= The task =
Give the lines from the start of the records through the line containing "click(x=48, y=433)", inclusive, as a JSON list of strings with one string per line and no blank lines. Leave the pictures out.

Extracted data entries
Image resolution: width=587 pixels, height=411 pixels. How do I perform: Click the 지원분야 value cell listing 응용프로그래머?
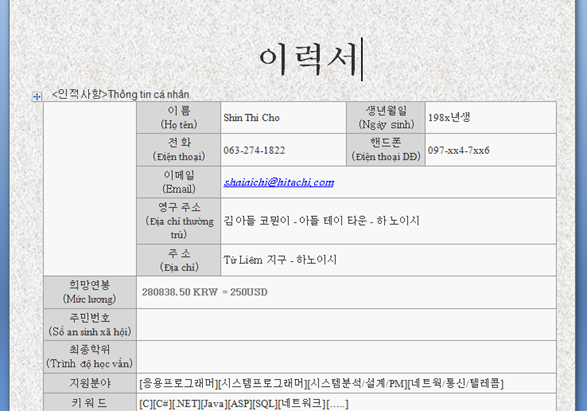click(x=346, y=383)
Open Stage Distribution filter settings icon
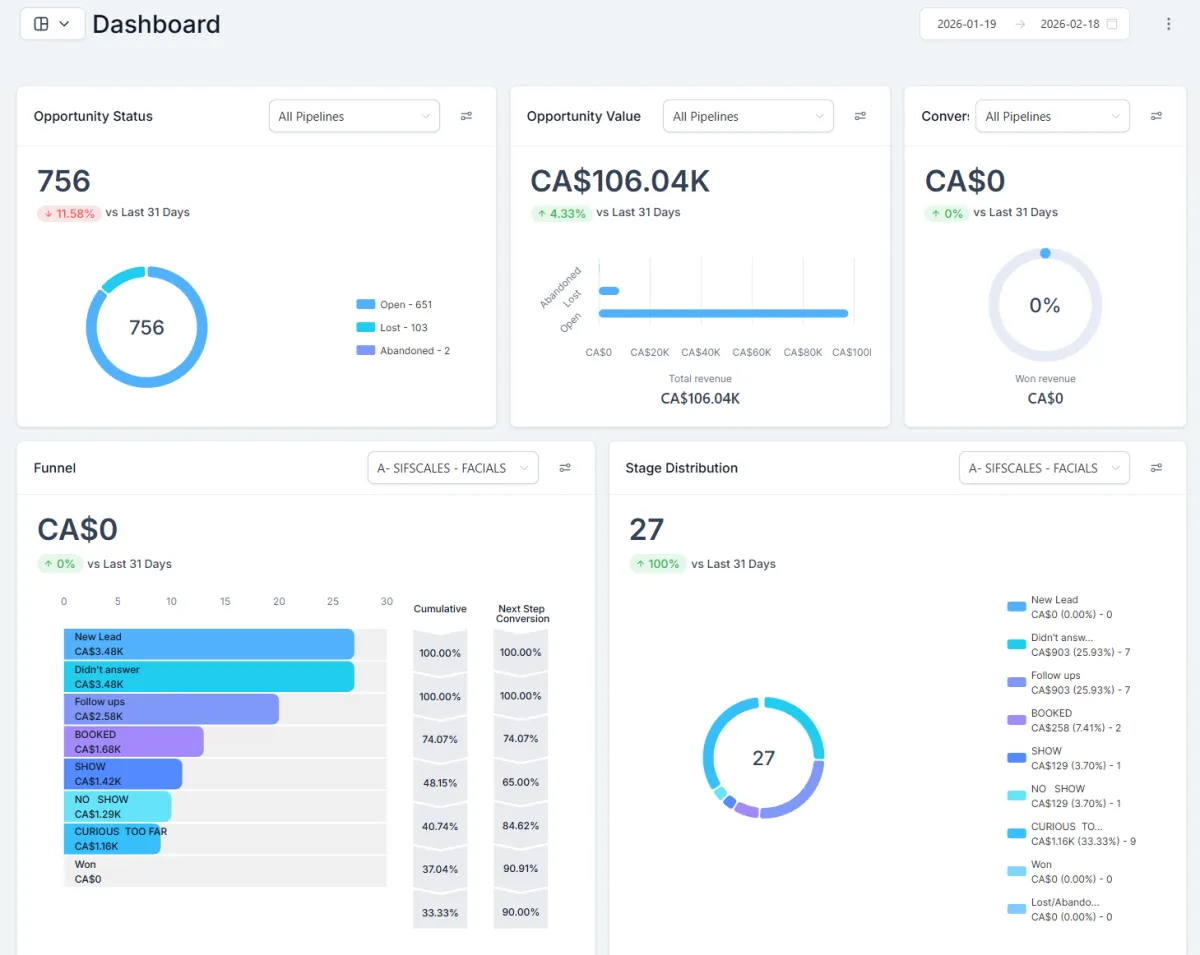1200x955 pixels. point(1156,468)
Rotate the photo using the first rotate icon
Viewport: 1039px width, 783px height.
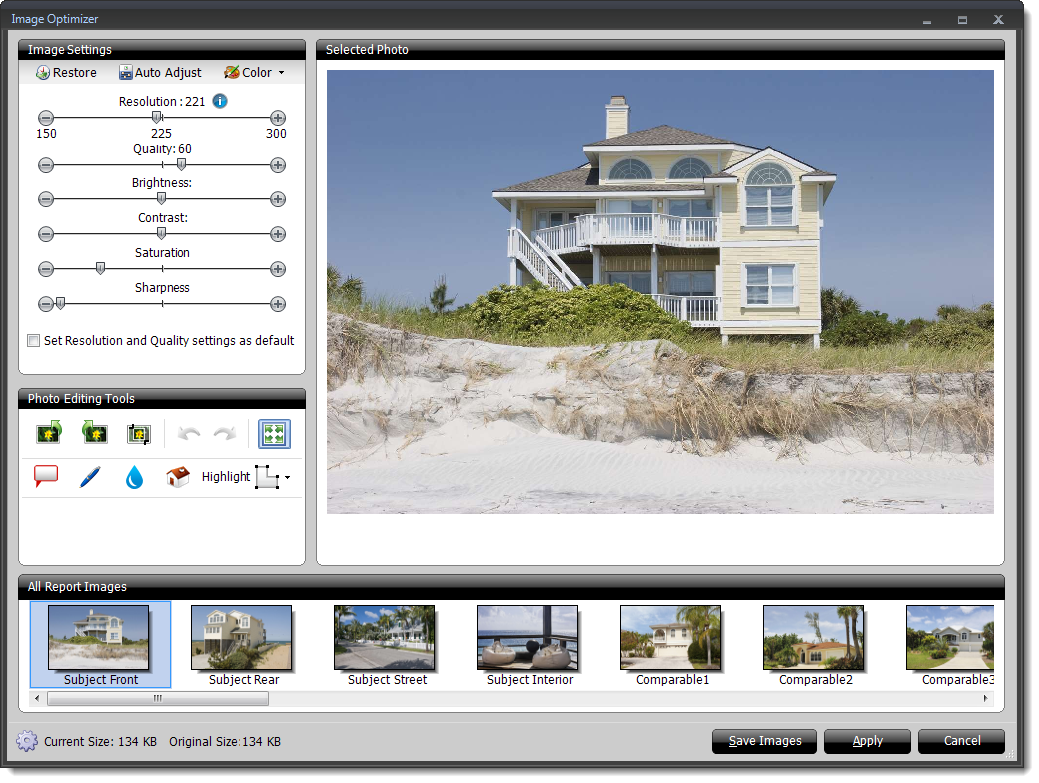click(x=48, y=433)
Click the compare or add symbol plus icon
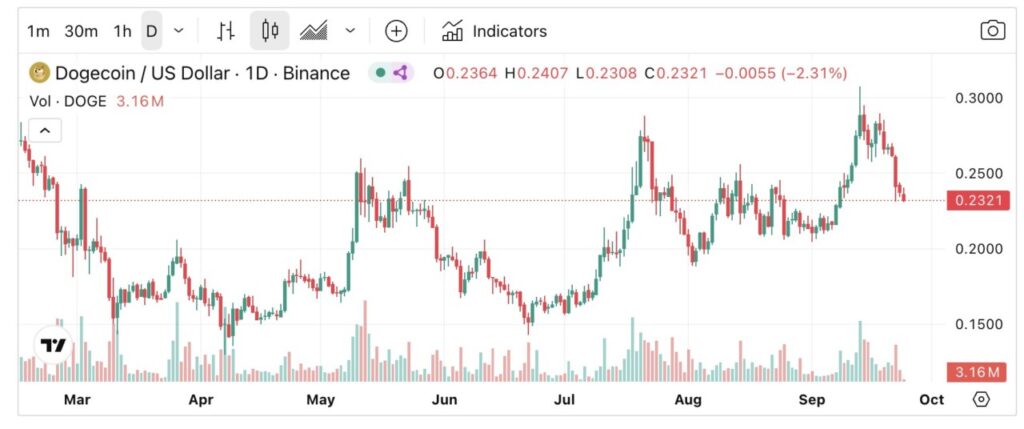The height and width of the screenshot is (429, 1024). pos(396,31)
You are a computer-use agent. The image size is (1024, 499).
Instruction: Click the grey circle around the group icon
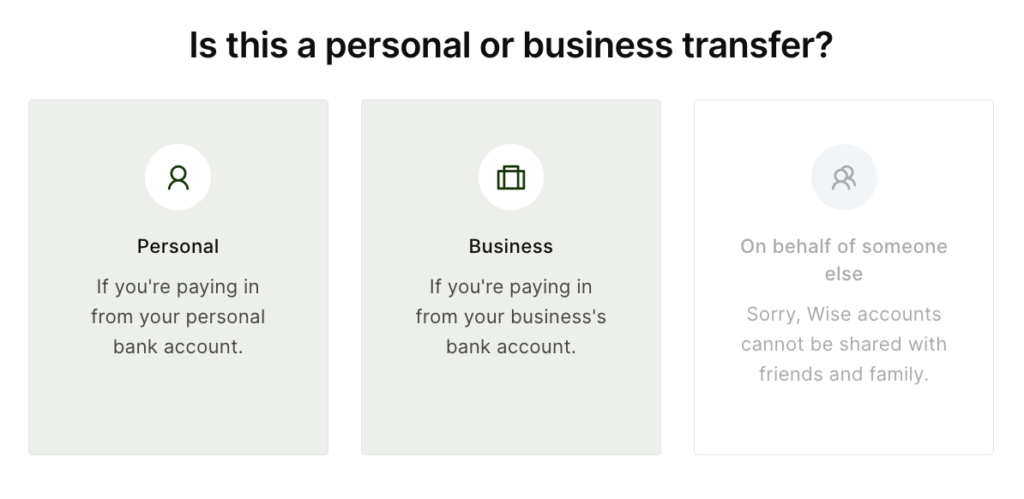(844, 177)
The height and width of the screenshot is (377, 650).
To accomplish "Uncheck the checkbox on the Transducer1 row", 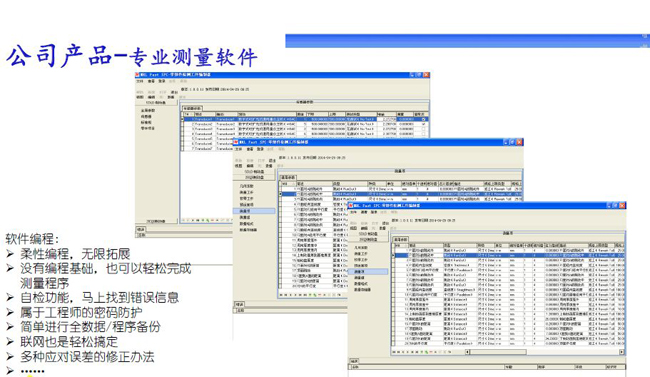I will tap(423, 119).
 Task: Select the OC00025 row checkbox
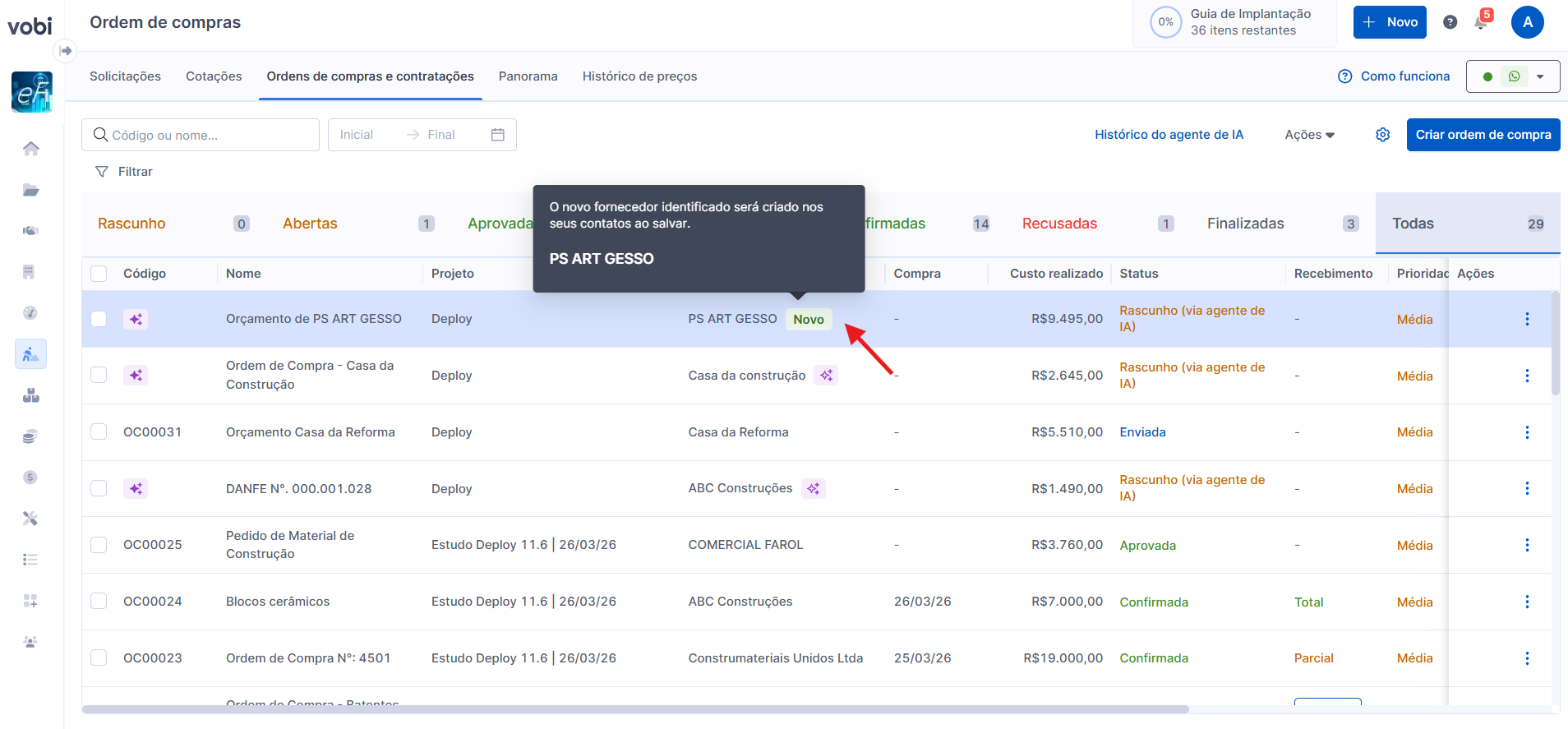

= Answer to this exercise =
[
  "Image resolution: width=587 pixels, height=411 pixels. How do I perform: Click the 지원분야 value cell listing 응용프로그래머?",
  "click(x=346, y=383)",
  "Open Stage Distribution filter settings icon",
  "1200x955 pixels. point(1156,468)",
  "Rotate the photo using the first rotate icon",
  "Viewport: 1039px width, 783px height.",
  "click(x=48, y=433)"
]